"This is a highly intuitive and brilliant depiction of the rise of national sentiment and the introduction of modern attitudes and practices into nineteenth-century Greater Syria."—Ken Seigneurie, coeditor of A Concise Companion to World Literature
"Paving the Sea distills the late Ottoman intellectual zeitgeist in ways that historical and scholarly accounts cannot. The novel strikes a powerful chord by juxtaposing today’s dystopian sociopolitical conditions with the utopian aspirations of intellectuals who saw themselves as architects of a new nation."—C. Ceyhun Arslan, Koç University
Description
What does it take to build a modern nation—and what happens when that project fails? By turns wryly absurd, unsettling, and deeply moving, Rashid El-Daif’s novel Paving the Sea narrates a quest for the impossible and the disillusionment with the transformative promises of the nation. At the center of the story is Jurji Zaidan, the real-life intellectual giant of the Arab Nahda, the cultural renaissance that sought to remake the Arabic-speaking world through modern science and secular thought. Zaidan and his fictionalized friend Fares Hashem attend university where the two young idealists campaign to bring Darwin’s theory of natural selection into the curriculum.
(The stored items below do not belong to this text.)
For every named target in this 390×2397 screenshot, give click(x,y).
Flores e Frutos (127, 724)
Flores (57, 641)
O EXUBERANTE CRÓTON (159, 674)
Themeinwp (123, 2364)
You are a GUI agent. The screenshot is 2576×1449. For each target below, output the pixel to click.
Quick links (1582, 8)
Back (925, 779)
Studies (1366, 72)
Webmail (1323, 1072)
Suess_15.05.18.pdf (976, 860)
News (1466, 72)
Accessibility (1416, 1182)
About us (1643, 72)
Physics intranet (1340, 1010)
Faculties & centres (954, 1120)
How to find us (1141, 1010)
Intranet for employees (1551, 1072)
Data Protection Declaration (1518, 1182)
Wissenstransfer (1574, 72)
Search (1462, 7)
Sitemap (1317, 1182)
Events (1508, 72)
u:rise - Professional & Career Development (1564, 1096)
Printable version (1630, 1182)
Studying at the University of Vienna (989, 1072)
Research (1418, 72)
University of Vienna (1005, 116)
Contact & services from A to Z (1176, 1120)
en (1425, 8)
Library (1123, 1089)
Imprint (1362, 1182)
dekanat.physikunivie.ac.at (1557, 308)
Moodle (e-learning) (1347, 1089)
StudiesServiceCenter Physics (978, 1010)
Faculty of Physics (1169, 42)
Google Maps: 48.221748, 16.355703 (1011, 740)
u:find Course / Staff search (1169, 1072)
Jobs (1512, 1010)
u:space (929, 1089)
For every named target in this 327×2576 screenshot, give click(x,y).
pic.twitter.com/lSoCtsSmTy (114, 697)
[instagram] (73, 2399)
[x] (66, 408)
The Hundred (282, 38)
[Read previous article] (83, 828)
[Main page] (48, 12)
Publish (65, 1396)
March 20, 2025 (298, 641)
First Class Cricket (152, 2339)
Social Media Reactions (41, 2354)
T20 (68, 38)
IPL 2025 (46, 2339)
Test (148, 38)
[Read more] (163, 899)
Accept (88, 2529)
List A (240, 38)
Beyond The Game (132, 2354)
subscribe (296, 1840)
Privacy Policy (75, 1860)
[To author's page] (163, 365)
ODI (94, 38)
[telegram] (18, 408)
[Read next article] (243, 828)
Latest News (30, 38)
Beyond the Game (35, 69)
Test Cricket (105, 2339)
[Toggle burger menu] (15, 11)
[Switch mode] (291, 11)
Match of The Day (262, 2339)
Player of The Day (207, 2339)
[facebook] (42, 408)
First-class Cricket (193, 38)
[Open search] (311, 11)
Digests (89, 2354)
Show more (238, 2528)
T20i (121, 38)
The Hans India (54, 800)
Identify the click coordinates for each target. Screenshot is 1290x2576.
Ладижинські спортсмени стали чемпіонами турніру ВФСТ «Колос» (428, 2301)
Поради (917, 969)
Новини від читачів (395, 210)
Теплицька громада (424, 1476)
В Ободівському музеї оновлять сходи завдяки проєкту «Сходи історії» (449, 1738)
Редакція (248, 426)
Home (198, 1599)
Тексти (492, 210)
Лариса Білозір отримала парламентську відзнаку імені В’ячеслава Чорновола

When their reward is expulsion, they depart provincial Mount Lebanon and Fares sets out for the West with grand ambitions. But the pursuit of enlightenment proves far more complicated than either imagined.
El-Daif tells this story with a sardonic narrator who comments freely on events, collapsing the distance between past and present, the Ottoman era and our own. The result is a work of historiographic metafiction that parodies the well-worn binary of East and West, tradition and modernity, while refusing to settle for either nostalgia or easy answers. A masterwork of contemporary Arabic literature, Paving the Sea brings wit and satirical intelligence to profound questions about migration, identity, and the universal desire to belong somewhere that may no longer exist.
About the Author
Satirist, linguist, professor, and novelist, Rashid El-Daif is one of the leading voices on the contemporary Arabic literature scene. He has published three collections of poetry and numerous novels that have been translated into more than fourteen languages. Described as the Arab world’s answer to Umberto Eco, his works represent a painful break with grand ideologies and grapple with the collapse of the initial project of Arab modernity. El-Daif teaches creative writing at the American University of Beirut.
Nicholas R. Lobo is a doctoral student in the Department of Middle Eastern and Islamic Studies at New York University. He earned his master’s in Islamic history at the University of Oxford and has worked for several years as an Arabic-English translator at the Arab Center in Doha, Qatar.
Alfred J. Naddaff is a Knight-Hennessy scholar and PhD candidate in the Comparative Literature Department at Stanford University. He earned his master’s in Arabic language and Near Eastern studies at the American University of Beirut and writes for various news publications.